Volume : 3
Issue : 1
Online ISSN : 2581-4222
Print ISSN : 2581-4214
Article First Page : 21
Article End Page : 23
Background: If untreated, HIV mortality will be high from the cause of acute respiratory infections in neonatal stage up to one year of age. Here, the study was conducted to determine the prevalence of spirometric abnormalities in HIV positive children.

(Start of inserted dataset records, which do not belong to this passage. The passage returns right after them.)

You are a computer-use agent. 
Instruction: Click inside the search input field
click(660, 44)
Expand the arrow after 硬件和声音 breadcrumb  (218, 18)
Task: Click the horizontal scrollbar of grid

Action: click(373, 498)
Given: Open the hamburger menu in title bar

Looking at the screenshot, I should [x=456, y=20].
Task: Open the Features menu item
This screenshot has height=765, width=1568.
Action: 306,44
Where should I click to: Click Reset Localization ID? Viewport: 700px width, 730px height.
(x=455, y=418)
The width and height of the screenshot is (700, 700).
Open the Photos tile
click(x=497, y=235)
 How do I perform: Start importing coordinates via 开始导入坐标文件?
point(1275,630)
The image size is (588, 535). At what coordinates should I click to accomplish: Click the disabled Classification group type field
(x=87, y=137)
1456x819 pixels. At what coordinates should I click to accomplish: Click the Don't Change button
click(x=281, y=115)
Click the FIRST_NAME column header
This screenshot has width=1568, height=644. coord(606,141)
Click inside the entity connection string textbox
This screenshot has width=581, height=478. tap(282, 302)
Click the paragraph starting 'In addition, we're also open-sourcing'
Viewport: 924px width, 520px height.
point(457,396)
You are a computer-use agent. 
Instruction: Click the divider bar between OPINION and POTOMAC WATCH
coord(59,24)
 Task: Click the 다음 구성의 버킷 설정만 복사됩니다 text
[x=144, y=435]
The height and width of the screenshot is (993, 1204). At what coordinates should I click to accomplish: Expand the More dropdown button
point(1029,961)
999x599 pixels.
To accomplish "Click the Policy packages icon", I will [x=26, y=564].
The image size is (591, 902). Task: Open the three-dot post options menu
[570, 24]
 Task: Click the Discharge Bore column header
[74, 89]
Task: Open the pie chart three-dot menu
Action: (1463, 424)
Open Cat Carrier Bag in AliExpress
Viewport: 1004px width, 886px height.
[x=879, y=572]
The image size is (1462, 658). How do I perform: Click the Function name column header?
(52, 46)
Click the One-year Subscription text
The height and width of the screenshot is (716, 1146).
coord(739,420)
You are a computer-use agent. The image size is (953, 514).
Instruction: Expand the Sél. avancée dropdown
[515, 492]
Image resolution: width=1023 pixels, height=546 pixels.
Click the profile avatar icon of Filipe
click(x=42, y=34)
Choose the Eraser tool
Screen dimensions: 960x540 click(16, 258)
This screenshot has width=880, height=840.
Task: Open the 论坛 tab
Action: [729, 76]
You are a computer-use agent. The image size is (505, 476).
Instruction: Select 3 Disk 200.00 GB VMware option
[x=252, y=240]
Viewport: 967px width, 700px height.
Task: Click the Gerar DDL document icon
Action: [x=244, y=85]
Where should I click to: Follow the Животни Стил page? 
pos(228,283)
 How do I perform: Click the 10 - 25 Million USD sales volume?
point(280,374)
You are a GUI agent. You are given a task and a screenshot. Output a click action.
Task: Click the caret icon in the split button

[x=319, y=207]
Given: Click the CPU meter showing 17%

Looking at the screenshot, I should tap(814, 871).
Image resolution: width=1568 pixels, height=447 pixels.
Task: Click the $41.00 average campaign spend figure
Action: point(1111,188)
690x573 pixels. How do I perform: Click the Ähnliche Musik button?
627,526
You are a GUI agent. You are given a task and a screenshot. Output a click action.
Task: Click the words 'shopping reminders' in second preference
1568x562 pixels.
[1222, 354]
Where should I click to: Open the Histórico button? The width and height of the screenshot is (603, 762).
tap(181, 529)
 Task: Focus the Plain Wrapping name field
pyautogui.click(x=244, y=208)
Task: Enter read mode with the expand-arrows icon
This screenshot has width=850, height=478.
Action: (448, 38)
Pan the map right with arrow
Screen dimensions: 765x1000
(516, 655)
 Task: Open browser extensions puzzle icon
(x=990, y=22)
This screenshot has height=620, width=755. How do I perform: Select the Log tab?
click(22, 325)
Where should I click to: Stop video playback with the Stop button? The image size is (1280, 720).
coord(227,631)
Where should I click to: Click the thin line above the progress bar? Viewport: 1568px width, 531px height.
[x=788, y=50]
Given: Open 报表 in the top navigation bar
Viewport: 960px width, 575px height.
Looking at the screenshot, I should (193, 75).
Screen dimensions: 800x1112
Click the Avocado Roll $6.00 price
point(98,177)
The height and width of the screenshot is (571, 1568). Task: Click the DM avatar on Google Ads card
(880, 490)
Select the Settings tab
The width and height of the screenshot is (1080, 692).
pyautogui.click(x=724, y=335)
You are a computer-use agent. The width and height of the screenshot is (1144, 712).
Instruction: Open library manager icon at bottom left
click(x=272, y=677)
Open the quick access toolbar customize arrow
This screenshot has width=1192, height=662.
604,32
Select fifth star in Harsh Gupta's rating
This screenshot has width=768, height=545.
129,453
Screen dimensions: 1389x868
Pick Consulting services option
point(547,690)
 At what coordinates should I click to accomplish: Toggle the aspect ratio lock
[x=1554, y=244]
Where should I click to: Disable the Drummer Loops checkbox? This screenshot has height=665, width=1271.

Methodology: A cohort of 20 children in the age group of 10 to18 years with a diagnosis of HIV was included. Spirometry measurements carried out to analyze the forced expiratory volume at one second (FEV1), forced vital capacity (FVC), FVC/FEV1 ratio, and forced expiratory flow 25% to 75% (FEF25-75) and pulse oximetry. The PFT data were analyzed in correlation with the age and blood parameters.
Results: 20 HIV-infected participants with a mean age 15.5 years were recruited. 17 children were on antiretroviral therapy. The mean CD4 count was 496±235.22 (151-1088) cells/µl. Mean Hb% value observed was 9.96±2.5 and mean total leucocyte count was 3785±2087.37. We found mean FEV1 as 71.05±9.2, mean FVC as 71.6±8.5 and ratio FEV1/FVC as 98%±0.11. The total lung capacity was observed as 73%-117%.
Conclusions: Clinicians evaluating HIV infected children with respiratory symptoms must first determine whether those symptoms are a result of common bacterial symptoms or opportunistic infections.
Keywords: Antiretroviral therapy (ART); Chronic lung disease; HIV; Pulmonoray function test.